== Kaynak Metin

Belirtmek gerekir ki, Türkiye’de gerek anayasal düzenlemeden gerekse idarî ve yargısal uygulamadan kaynaklanan temel hak sorunlarının arkasında, en başta, devlet-toplum ilişkileri hakkındaki yerleşik özgürlük karşıtı bir anlayış yatmaktadır. Bu, siyasî birliği devlet merkezli olarak kavrayan ve buna paralel olarak devletle toplum arasında devletten yana bir ahlâkî hiyerarşi kuran ‘’hikmet-i hükûmet’’ felsefesidir. Bu felsefeye bağlı olan Türkiye’nin devlet ve siyaset eliti, yurttaşları insan olmak sıfatıyla vazgeçilmez haklara sahip olan özgür ve özerk bireyler, başka bir deyişle sorumlu ahlâkî failler olarak görmemektedir. Buna, Adalet ve Kalkınma Partisi’nin son on yıldır izlediği her ne pahasına olursa olsun iktidarını sürdürme kaygısının insan haklarının korunması üzerindeki olumsuz etkilerini de katmamız gerekiyor. Bütün bunların sonucu olarak, bugün Türkiye’de özgür bir toplum ve demokratik bir siyaset için zorunlu olan özgür kamusal tartışmanın ve serbest ve adil seçimlere dayalı iktidar yarışının zemini neredeyse tamamen ortadan kalkmış bulunmaktadır.

====
== Alıntılanan Materyal

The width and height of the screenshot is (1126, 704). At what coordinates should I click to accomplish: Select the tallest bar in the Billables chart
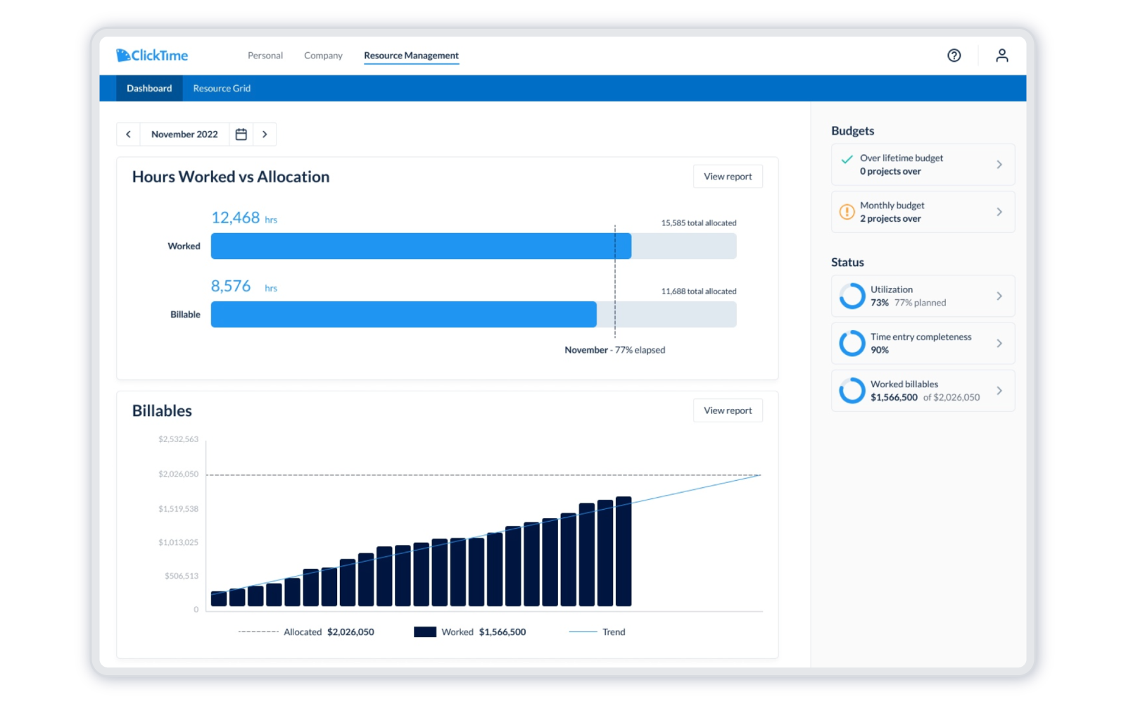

====
== Alıntılanan Materyal

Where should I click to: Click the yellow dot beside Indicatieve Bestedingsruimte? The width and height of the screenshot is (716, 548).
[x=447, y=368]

====

== Görev ==
Türkiye'deki temel hak sorunlarını ele alan kaynak metni, tek bir kelimesini bile değiştirmeden baştan sona yeniden yazın.

== Örnek Yanıt ==
Belirtmek gerekir ki, Türkiye’de gerek anayasal düzenlemeden gerekse idarî ve yargısal uygulamadan kaynaklanan temel hak sorunlarının arkasında, en başta, devlet-toplum ilişkileri hakkındaki yerleşik özgürlük karşıtı bir anlayış yatmaktadır. Bu, siyasî birliği devlet merkezli olarak kavrayan ve buna paralel olarak devletle toplum arasında devletten yana bir ahlâkî hiyerarşi kuran ‘’hikmet-i hükûmet’’ felsefesidir. Bu felsefeye bağlı olan Türkiye’nin devlet ve siyaset eliti, yurttaşları insan olmak sıfatıyla vazgeçilmez haklara sahip olan özgür ve özerk bireyler, başka bir deyişle sorumlu ahlâkî failler olarak görmemektedir. Buna, Adalet ve Kalkınma Partisi’nin son on yıldır izlediği her ne pahasına olursa olsun iktidarını sürdürme kaygısının insan haklarının korunması üzerindeki olumsuz etkilerini de katmamız gerekiyor. Bütün bunların sonucu olarak, bugün Türkiye’de özgür bir toplum ve demokratik bir siyaset için zorunlu olan özgür kamusal tartışmanın ve serbest ve adil seçimlere dayalı iktidar yarışının zemini neredeyse tamamen ortadan kalkmış bulunmaktadır.